Now I want to take a GIANT LEAP, back to 1967 followed by 1971, with two pictures showing superficially what became the greatest single transformation in my life up to that time and perhaps ever.

1967 from a picture of the Faculty of the Department of Geology, University of Rochester. I had at that time applied for a sabbatical that would take me either to Finland or Sweden. It became Finland where I became Fulbright Lecturer in Geology at Oulun Yliopisto (University of Oulu) then the northernmost university in the world. I was to give lectures on the subject of Mountain (Orogenic) belts since I had been working in one of those for many years starting when I was a doctoral student at Yale.
We four, Marjorie Hay Lundgren, Gary Lundgren, Julie Lundgren, and I were off to Finland on the Oslofjord a couple of months later. We had all learned quite a bit of Finnish and I had also taken an evening course in Swedish, taught by Kjell Westin, who left Sweden when he was 18. The story of how Finland changed my life forever is long and will not be told here but the outcome was that as a result of reading Swedish language newspapers I learned for the first time about chemical contamination of fresh water from fossil-fuel emissions and about the chemical contamination of fish with mercury, processes I had never heard about in the US. We came back to a USA shaken by events of 1968 as a result of the Vietnam War, but also a USA where adverse environmental changes were taking place, completely lost in the background with Vietnam in the foreground. I created a new course, Geology and Public Policy, to introduce that field of research in my department, and strangely I also became head of the River Campus Faculty Senate. Here I am on the steps of some River Campus Building with three students, 1971, but not sure if that was in connection with Dandelion Day or Alternative Graduation. Not sure who the students were, have to ask Scott Brande who gave me the picture quite recently. 

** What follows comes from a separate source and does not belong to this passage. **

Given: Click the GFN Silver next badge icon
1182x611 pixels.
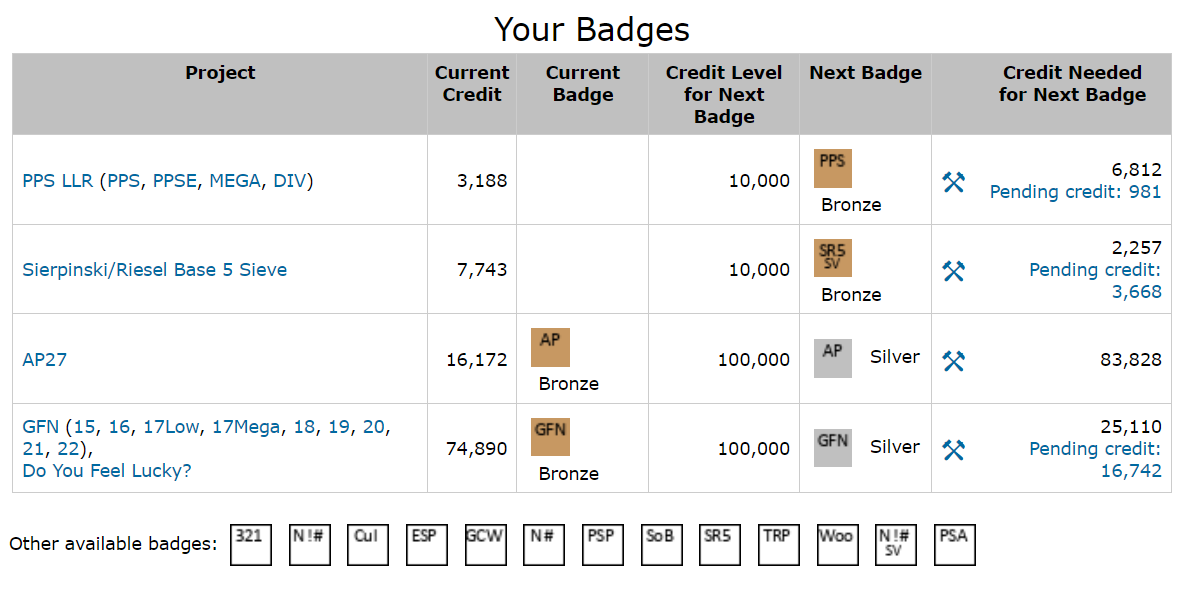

Now we take a giant leap back to 1949 when the two of us shown here graduated from East Providence High School and went on to Brown University which at that time had a separate college for women, Pembroke College where my mother also had gone. These two pictures are in part my way of thanking Joan Carmody Theve for making contact a few years ago to remind me that we had grown up in Rumford, RI, in houses 100 yards apart, going through 7 years of school there, a gap when I moved to Seekonk, and again in the same school East Providence High School and then to Brown/Pembroke.
 

The pictures came from an OnLine copy of the yearbook and my page had been colored but Joan's had not.

The Year of Corona seemed like a good time to start this project. Thanks to Joan, Marie Vacca Halka, Jeff Halka, and Scott Brande, the last 3 all students at the U of R in the 70s and friends for life with Scott the most recent addition.